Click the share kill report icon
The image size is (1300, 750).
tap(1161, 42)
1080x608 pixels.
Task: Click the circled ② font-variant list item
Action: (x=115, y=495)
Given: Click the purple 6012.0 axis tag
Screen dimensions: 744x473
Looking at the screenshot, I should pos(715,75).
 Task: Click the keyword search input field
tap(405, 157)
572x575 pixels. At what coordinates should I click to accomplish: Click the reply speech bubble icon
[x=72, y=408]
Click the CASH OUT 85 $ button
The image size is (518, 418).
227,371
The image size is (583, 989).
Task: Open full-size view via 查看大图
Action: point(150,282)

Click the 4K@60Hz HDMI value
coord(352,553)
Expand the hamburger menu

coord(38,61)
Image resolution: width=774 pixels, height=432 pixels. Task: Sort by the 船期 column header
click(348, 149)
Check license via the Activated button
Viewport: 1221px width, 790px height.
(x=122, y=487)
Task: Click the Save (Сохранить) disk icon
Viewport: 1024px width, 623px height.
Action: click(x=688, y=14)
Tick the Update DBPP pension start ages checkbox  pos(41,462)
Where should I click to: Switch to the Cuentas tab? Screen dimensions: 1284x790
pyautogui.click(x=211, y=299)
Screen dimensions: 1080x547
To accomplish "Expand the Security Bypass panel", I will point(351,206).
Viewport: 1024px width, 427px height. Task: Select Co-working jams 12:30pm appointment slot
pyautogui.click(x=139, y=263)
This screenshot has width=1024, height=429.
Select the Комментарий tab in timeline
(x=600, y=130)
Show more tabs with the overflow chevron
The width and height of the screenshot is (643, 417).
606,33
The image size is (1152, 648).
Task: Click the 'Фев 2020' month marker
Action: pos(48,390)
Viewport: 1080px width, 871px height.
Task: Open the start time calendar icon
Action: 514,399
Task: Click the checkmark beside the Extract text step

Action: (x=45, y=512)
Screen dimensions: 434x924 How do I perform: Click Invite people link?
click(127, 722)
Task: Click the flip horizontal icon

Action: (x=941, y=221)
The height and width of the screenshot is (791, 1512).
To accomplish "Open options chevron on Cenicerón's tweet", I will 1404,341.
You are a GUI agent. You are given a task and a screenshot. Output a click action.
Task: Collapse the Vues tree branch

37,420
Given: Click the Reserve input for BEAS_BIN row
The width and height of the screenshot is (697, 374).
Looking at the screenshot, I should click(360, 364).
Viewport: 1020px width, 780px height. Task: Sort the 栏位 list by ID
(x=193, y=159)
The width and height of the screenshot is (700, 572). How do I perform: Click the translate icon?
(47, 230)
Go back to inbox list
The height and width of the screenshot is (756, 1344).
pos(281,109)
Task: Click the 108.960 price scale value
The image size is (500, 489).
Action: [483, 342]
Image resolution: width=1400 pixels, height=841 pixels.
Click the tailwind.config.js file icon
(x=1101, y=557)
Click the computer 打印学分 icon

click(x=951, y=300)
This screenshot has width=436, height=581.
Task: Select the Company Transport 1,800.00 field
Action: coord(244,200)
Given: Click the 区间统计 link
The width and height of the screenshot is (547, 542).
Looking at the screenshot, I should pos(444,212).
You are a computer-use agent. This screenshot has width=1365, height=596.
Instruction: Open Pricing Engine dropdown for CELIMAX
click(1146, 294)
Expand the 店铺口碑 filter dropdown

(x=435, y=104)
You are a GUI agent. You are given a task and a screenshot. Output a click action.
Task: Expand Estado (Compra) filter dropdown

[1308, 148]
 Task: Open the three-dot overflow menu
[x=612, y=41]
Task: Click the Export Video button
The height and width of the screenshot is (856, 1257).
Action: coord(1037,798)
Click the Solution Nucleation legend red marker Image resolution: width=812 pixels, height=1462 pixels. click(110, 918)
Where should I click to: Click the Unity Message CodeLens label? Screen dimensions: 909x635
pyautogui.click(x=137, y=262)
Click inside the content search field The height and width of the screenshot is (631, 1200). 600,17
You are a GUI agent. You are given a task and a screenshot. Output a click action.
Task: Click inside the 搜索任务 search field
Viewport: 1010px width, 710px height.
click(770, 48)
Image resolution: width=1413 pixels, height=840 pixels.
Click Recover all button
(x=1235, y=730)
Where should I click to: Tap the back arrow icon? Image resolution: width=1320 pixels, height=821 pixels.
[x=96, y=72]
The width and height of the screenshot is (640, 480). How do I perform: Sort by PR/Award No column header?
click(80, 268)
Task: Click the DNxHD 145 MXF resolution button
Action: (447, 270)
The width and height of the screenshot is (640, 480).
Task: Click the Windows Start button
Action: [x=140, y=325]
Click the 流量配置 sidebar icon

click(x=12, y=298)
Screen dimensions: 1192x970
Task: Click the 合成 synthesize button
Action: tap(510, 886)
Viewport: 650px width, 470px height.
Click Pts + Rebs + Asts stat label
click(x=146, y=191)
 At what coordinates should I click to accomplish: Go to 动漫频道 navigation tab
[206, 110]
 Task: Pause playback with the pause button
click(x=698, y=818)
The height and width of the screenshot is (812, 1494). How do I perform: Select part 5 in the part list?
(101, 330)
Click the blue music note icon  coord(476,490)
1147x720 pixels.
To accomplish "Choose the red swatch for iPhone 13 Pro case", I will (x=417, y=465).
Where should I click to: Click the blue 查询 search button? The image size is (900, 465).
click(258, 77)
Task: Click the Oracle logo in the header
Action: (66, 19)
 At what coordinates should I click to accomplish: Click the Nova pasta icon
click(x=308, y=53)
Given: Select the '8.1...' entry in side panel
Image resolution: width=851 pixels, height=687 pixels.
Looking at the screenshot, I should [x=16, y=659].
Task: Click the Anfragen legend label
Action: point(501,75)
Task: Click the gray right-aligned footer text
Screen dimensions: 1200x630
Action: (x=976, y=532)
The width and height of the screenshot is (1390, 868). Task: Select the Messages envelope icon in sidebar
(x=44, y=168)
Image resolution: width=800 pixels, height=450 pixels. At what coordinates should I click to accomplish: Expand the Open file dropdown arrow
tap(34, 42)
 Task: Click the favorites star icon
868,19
================================
# EXERCISE OBJECTIVE:
Only the lines from the one containing "Screen dimensions: 1200x630" through the final line of the material should be printed, each word for word. Both of those lines count.

# YOUR RESPONSE:
Screen dimensions: 1200x630
Action: (x=976, y=532)
The width and height of the screenshot is (1390, 868). Task: Select the Messages envelope icon in sidebar
(x=44, y=168)
Image resolution: width=800 pixels, height=450 pixels. At what coordinates should I click to accomplish: Expand the Open file dropdown arrow
tap(34, 42)
 Task: Click the favorites star icon
868,19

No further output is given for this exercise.